**Written request A:** Rewrite the records starting at the line that contains "Viewport: 500px width, 375px" and ending at the line that contains "Action: pos(776,84)", putting "check box" in place of "checkbox" and leaving everything else unchanged.

**Reading passage:**
— start —

Date: 28 Feb 2001 05:16:01 GMT
Donovan Rebbechi wrote:
> RAID 0 is great for high performance desktops, but if you want a
> storage solution that's also *reliable*, it's useless.
I wouldn't say it's useless--that depends on the data stored on the volume
and how well the site has prepared for failure. But I agree--RAID 0 is a
high price to pay for failure. A switch to RAID 3 or 5 would help a single
drive failure (if I recall correctly, RAID levels 3 & 5 use one drve in a
set for parity data and can restore any single drive failure the instant the
drive is replaced and low-level formatted, if necessary. If the parity
drive fails it can be rebuilt from the other drives in the set when the
parity drive is replaced).
> (BTW, shouldn't RAID 0 be "AID 0" ? THe R doesn't really apply)
Heh, good point.
------------------------------
From: "Leo" <[EMAIL PROTECTED]>
Crossposted-To: uk.comp.os.linux
Subject: Re: Need LOTS of disks: Promise ATA RAID??
Date: Wed, 28 Feb 2001 05:24:21 GMT
Holy huge thread!
Sorry, I couldn't refuse to apply my .02
Guys guys guys... Each technology has it's place. IDE is definitely your
low cost point of entry controller. I'd say good for some people looking
for inexpensive, and perhaps lower performance/scalability requirements.

— end —

**Written request B:**
Answer these questions about the newsgroup thread.
(i) Which RAID levels does the first writer suggest switching to?
(ii) To which newsgroup was Leo's message crossposted?
(iii) What kind of controller does Leo call the low-cost point of entry?

**Data to use:**

— start —

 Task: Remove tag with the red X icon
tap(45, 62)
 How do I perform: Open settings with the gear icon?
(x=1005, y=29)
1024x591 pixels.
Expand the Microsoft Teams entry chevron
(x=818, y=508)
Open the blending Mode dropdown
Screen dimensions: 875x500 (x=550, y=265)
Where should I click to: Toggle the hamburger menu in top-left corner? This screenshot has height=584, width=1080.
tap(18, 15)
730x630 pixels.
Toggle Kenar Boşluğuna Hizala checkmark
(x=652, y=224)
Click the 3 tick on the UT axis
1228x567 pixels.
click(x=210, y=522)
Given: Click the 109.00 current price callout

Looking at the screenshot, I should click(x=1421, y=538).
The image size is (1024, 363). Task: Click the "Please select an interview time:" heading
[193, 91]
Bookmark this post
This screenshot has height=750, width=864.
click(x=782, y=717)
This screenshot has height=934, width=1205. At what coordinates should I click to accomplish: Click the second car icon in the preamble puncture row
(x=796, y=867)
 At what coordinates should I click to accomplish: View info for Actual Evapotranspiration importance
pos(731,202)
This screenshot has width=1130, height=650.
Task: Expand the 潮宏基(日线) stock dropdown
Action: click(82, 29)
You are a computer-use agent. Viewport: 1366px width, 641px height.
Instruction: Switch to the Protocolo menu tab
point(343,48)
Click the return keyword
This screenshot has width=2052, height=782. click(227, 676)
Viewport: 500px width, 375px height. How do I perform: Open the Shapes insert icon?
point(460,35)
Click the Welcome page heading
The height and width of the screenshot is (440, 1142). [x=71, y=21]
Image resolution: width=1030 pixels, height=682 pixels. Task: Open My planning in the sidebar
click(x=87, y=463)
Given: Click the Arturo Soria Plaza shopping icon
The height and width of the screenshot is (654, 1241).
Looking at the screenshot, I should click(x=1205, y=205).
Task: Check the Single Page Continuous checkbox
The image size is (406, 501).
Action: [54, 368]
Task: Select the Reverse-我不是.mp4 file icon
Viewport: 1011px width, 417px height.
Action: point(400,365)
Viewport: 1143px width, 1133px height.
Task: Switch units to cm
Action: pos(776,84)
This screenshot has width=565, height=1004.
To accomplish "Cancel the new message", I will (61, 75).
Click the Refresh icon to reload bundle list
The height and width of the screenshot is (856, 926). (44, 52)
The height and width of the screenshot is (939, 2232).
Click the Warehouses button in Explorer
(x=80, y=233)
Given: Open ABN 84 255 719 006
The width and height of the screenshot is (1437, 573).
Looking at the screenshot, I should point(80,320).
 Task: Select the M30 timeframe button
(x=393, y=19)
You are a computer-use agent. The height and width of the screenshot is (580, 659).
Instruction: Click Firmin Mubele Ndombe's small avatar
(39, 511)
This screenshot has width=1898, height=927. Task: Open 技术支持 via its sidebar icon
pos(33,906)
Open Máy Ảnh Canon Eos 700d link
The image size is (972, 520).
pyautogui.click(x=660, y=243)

— end —

**Full output A:**
Viewport: 500px width, 375px height. How do I perform: Open the Shapes insert icon?
point(460,35)
Click the Welcome page heading
The height and width of the screenshot is (440, 1142). [x=71, y=21]
Image resolution: width=1030 pixels, height=682 pixels. Task: Open My planning in the sidebar
click(x=87, y=463)
Given: Click the Arturo Soria Plaza shopping icon
The height and width of the screenshot is (654, 1241).
Looking at the screenshot, I should click(x=1205, y=205).
Task: Check the Single Page Continuous check box
The image size is (406, 501).
Action: [54, 368]
Task: Select the Reverse-我不是.mp4 file icon
Viewport: 1011px width, 417px height.
Action: point(400,365)
Viewport: 1143px width, 1133px height.
Task: Switch units to cm
Action: pos(776,84)

**Full output B:**
(i) RAID 3 or 5
(ii) uk.comp.os.linux
(iii) IDE